Each of the plurality of circuits may correspond to a pre-selection circuit. In other words, each of the plurality of circuits may correspond to a verified pre-selection circuit. Such a pre-selection circuit may be a circuit of which the randomness and uniqueness are verified in advance among a plurality of circuits which are combinations of elements.

The plurality of circuits may include at least one or more connections of elements (e.g., vias and contacts) implemented as PUFs in the security module. In other words, each of the plurality of circuits may be a connection or combination of one or more elements among the elements (e.g., vias and contacts) implemented as the PUFs in the security module. Accordingly, the plurality of circuits are verified in advance, and the randomness and uniqueness can be ensured.

Also, according to an exemplary embodiment, a plurality of circuits in a single element (e.g., a security module) may have different outputs due to PUFs. In other words, the plurality of circuits may have different connections of one or more elements among elements (e.g., vias and contacts) implemented as the PUFs in the security module and thus can provide different outputs.

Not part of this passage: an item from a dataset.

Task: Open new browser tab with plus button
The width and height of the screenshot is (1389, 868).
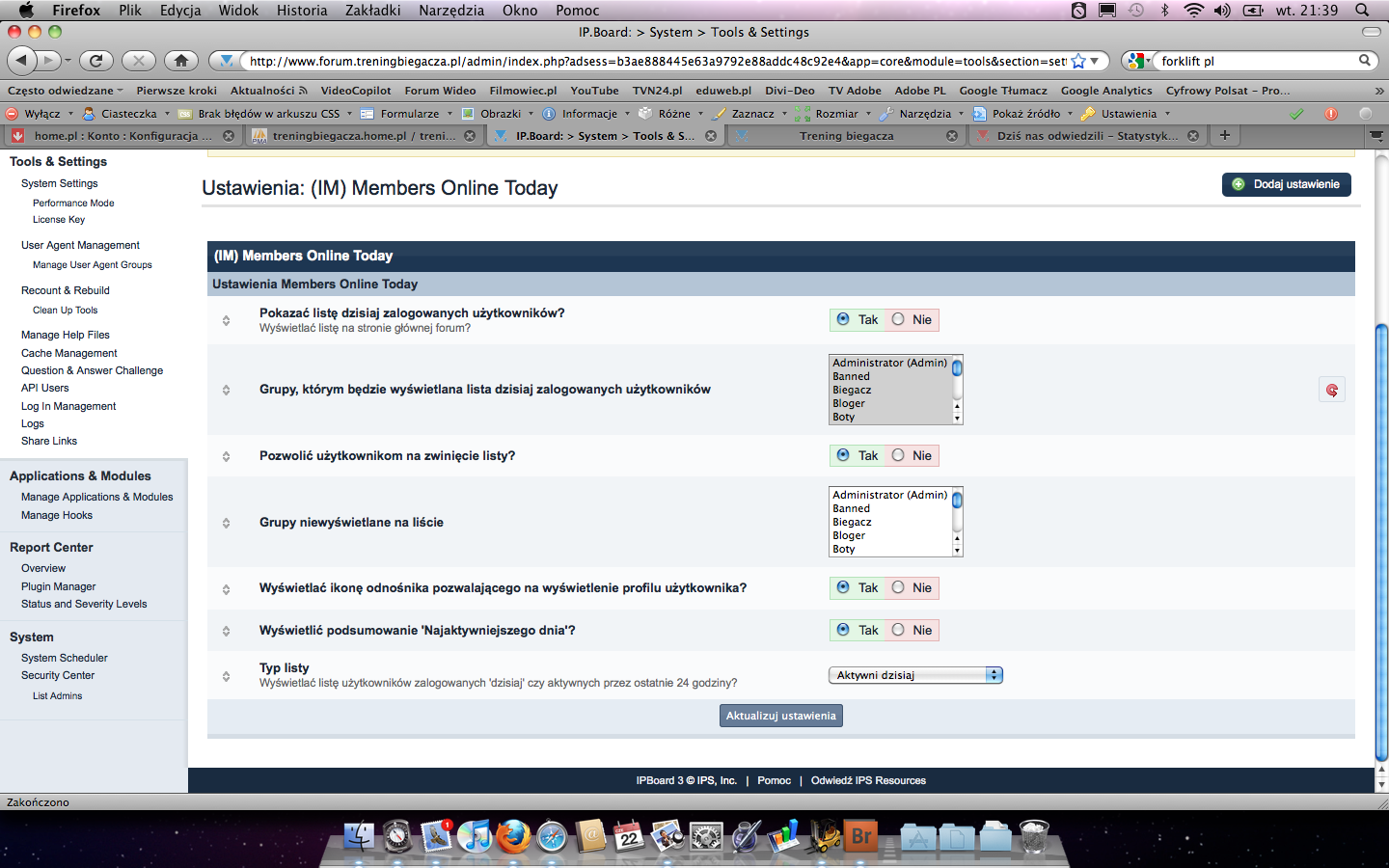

The security module 112 may not perform encryption processing using a PUF-based challenge-response pair with the identification module 111. According to an exemplary embodiment, a PUF of the security module 112 may be an inborn physical ID. Accordingly, the security module 112 may encrypt firmware binaries and the OS using an identification key according to a packet or data received through the first interface 113a and transmit the encrypted data.

The interface part 113 may include a plurality of connective devices. The interface part 113 may include the first interface 113a and the second interface 113b.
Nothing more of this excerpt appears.